Prior to COVID-19, AAL lawyers met with people in person at local libraries, touring weekly in Pitkin County, Basalt and all Garfield County libraries. “There was no call, no phone, no hotline, no Zoom option,” Wherry explained. “It was: you show up physically, in person, and you will speak to a lawyer.”
No one added that in-person services meant people had to leave their homes, find babysitters and find transportation to the library, which wasn’t always easy. “It also required more commitment from the lawyers,” she said.
With the onset of the pandemic, libraries have closed. Wherry said they had to act fast. “In April 2020, with the help of an Americorps volunteer, we went on the phone.” And, ALS has narrowed the scope of legal issues.

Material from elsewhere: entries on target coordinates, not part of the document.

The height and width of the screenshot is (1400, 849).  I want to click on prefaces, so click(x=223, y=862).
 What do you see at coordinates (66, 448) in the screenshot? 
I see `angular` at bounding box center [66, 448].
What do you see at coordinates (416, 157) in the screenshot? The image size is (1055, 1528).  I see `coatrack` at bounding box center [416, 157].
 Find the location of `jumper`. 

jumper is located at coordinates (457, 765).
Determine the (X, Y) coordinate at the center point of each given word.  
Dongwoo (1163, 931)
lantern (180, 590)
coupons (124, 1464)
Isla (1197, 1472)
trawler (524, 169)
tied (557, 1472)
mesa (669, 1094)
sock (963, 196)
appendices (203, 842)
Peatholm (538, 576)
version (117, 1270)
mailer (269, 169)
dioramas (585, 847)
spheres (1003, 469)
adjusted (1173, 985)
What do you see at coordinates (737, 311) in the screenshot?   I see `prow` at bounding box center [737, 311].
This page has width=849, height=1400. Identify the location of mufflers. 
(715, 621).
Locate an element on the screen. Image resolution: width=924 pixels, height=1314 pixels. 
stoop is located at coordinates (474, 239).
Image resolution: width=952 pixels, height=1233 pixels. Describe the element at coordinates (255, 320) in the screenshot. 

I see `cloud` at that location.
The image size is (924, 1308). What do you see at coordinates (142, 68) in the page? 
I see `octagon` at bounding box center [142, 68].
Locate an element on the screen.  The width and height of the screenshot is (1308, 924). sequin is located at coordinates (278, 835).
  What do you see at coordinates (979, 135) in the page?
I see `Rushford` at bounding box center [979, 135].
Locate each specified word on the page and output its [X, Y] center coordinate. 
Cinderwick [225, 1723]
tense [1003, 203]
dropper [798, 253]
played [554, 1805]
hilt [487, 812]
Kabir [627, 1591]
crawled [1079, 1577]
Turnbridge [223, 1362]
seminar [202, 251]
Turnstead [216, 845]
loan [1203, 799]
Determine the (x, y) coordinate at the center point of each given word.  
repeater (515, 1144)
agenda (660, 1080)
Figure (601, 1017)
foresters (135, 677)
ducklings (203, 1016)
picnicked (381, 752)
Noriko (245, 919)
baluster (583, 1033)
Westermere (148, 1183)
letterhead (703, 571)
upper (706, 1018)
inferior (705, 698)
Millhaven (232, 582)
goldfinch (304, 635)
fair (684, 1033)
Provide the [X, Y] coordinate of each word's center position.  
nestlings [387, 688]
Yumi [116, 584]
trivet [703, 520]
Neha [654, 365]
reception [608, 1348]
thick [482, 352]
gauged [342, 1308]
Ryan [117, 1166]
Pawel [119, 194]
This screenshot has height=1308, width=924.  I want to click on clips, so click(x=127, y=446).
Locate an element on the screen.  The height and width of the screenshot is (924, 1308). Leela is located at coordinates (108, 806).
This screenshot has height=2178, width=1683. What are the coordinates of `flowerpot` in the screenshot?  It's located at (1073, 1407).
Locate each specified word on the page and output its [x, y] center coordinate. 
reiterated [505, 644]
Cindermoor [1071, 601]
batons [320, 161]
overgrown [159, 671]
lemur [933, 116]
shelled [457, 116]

All of this may seem like the recipe for success. Even no one thinks COVID has opened up access to legal aid. “Someone can call during a break at work or when the kids are sleeping. You don’t need to have a car to get there. And, lawyers can volunteer from home. “More lawyers can do it without it being a big sacrifice,” she said.
But, only nine local lawyers (besides Noone) volunteered for the English-speaking AAL line this year. One lawyer volunteered 10 times, two took calls four nights, two three nights, and the rest volunteered once, according to ALS records. Wherry said Noone takes calls every week, sometimes working on both Spanish-speaking and English-speaking phones. Wherry will intervene if callers wait longer than 15 minutes. A total of 382 calls have been received so far this year.
Alexi Freeman, associate dean and professor at the University of Denver Sturm College of Law, highlighted the circumstances that could prohibit pro bono work – lack of confidence in the subject, no support for business work and not enough time to non-billable hours. “Volunteer work can also be an emotional and mental challenge, as you often support individuals, groups or causes that are in real crisis,” she wrote in an email.
Jenny Wherry wonders if the days of the helpline are numbered, or if ALS will have to pay lawyers to handle the phones. She also wants to strengthen the recruitment process. “I could do a better job [listening] the reasons why it is so difficult to engage in pro bono service, ”she said.
Meanwhile, Claire Noone keeps taking calls on Wednesday nights, even though she has to do it alone. “Those who rent, have multiple jobs, commute long distances or don’t have the money to solve problems have a different experience in this valley,” she explained. “Anytime we have a disparity, when a group has access to all legal minds and resources, it perpetuates inequality and division, and deepens a wedge in our society. ”
Alpine Legal Services offers the Ask a Lawyer helpline in Spanish and English Wednesday evenings from 5 p.m. to 7 p.m. at 970-368-2246.